PROGRAM 15 BIOS

Women Rising Radio Program XV: World Health Activists

MARY PIPHER: Psychologist Mary Pipher is well-known for her books, including the best seller Reviving Ophelia, about the soul journeys of adolescent girls. She is one of the over 150,000 members of the American Psychological Association. In 2007, she became visible worldwide because she returned a prestigious award from the APA to protest the fact that some of its members were designing and participating in the US military program of “enhanced interrogations” – torture. Says Mary, “If the APA banned us (psychologists) from the torture sites those sites would have to close, because there’d be no medical supervision..no one to give them any legitimacy.” Mary’s mother was a physician and took her medical ethics very seriously.

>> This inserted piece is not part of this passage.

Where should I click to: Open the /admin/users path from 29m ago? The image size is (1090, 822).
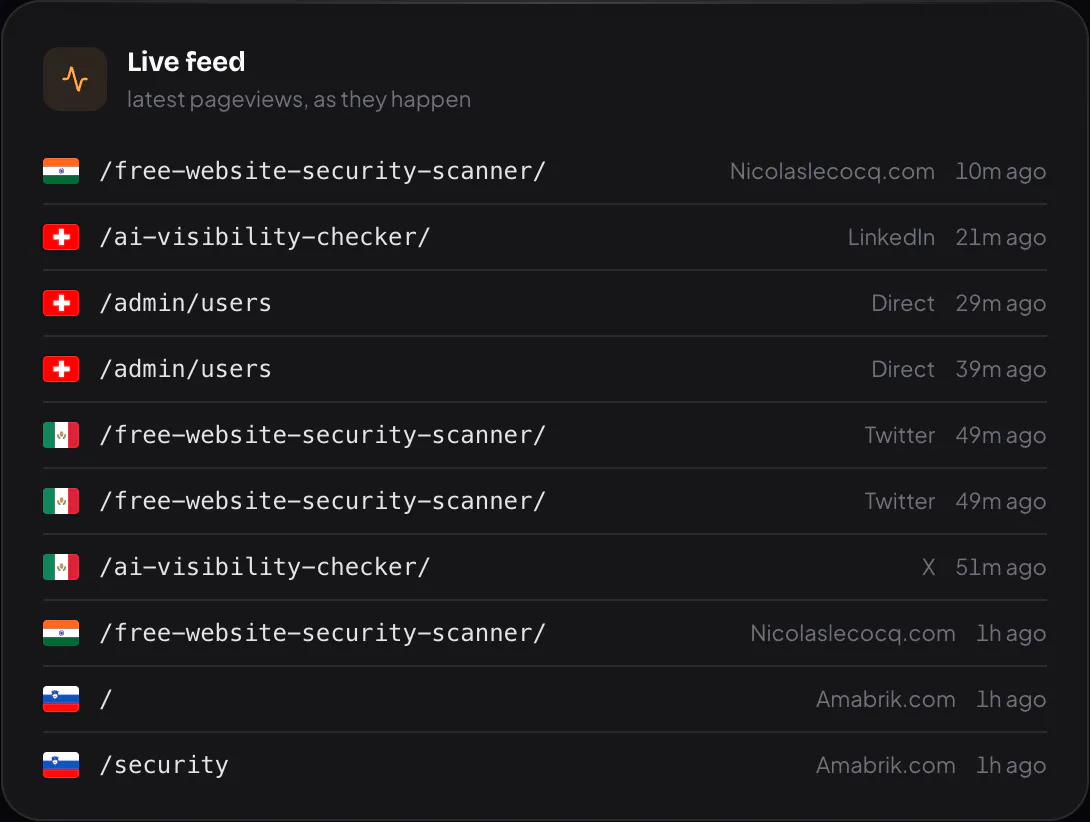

Mary considers it an honor to follow in her mother’s footsteps and work for the betterment of the human race. Human rights are of supreme importance to Mary Pipher.

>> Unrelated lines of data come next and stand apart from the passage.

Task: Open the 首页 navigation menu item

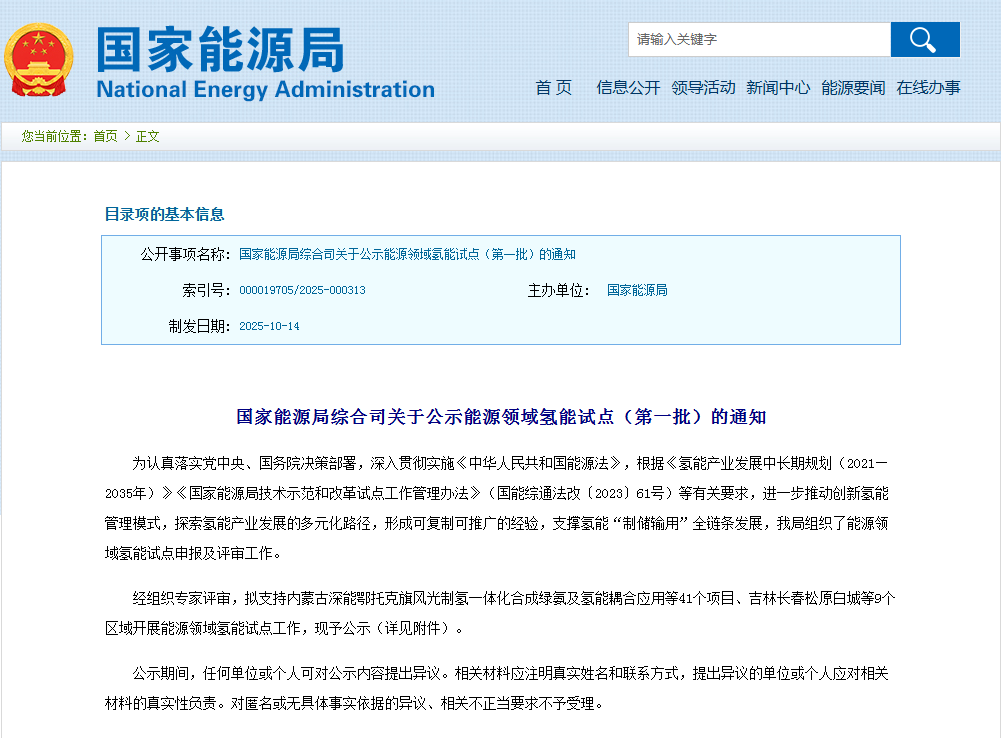Action: click(x=552, y=88)
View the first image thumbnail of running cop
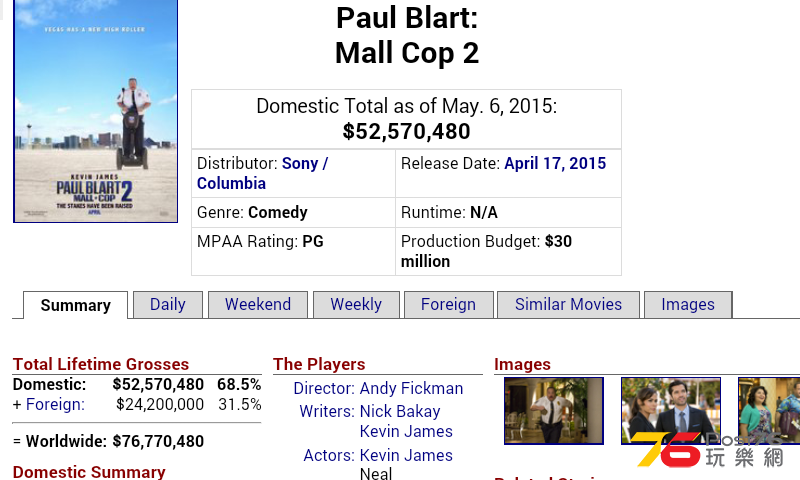This screenshot has height=480, width=800. (x=554, y=411)
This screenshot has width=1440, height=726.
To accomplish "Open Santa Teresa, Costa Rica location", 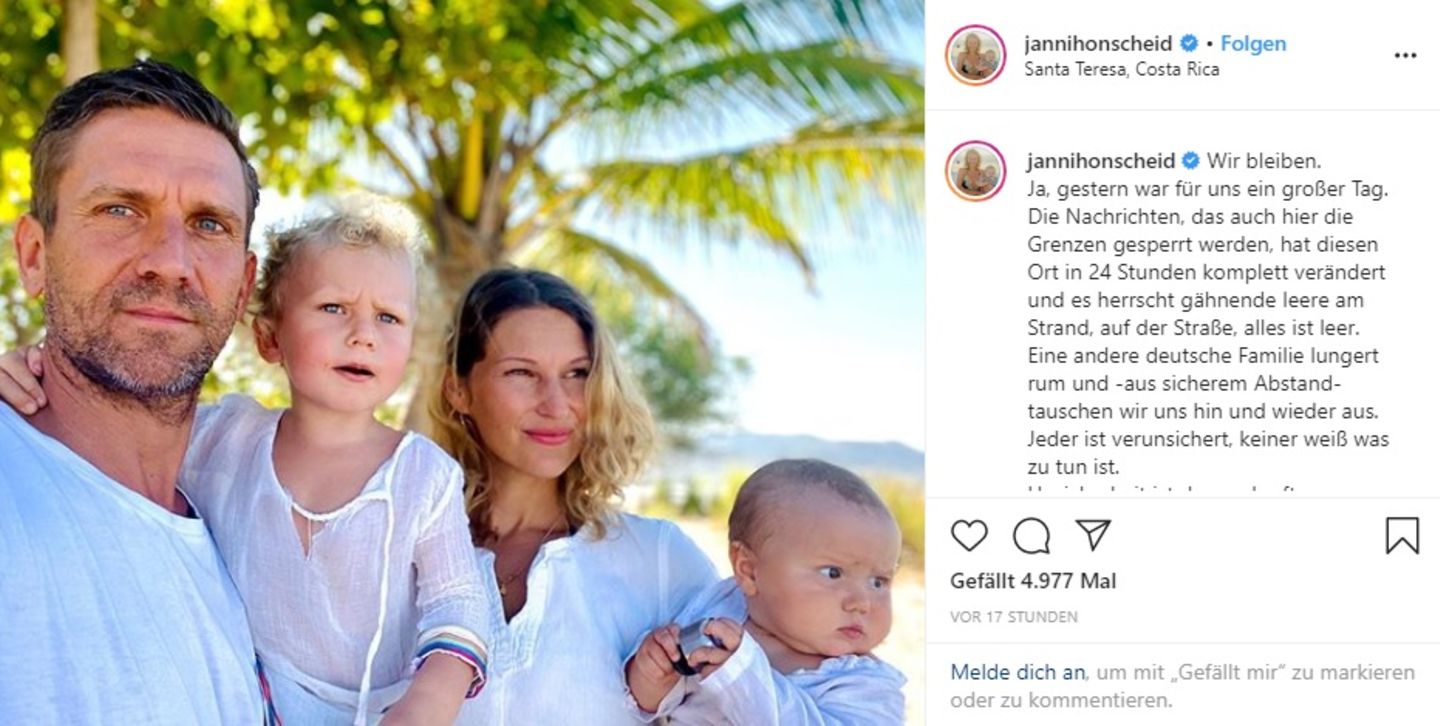I will click(x=1122, y=70).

PRUDENCE MABELE: More than 25 million poeple have died of AIDS and AIDS-related illness worldwide, and over 45 million are living with the disease. Nearly half are women..the UN recently estimated that over 15 million children have been made orphans by the disease. Sub-Saharan Africa has been hit the hardest. There in 1992, Prudence Mabele, a young South African university student,discovered that she was HIV positive. She’d had only one boyfriend, but he was a carrier. Prudence found that she was stigmatized by everyone at the university. The university administration brutally ostracized her, her church ostracized her, the boy friend abandoned her. But she joined the Treatment Action Campaign, an advocacy group that succeeded in pressuring the South African government to create its first national AIDS plan. She stood up in solidarity with National Association of People Living with HIV, and announced on worldwide television that she was HIV positive. Then she helped build the Pan African Treatment Action Movement, and has been a tireless activist in spite of her own illness.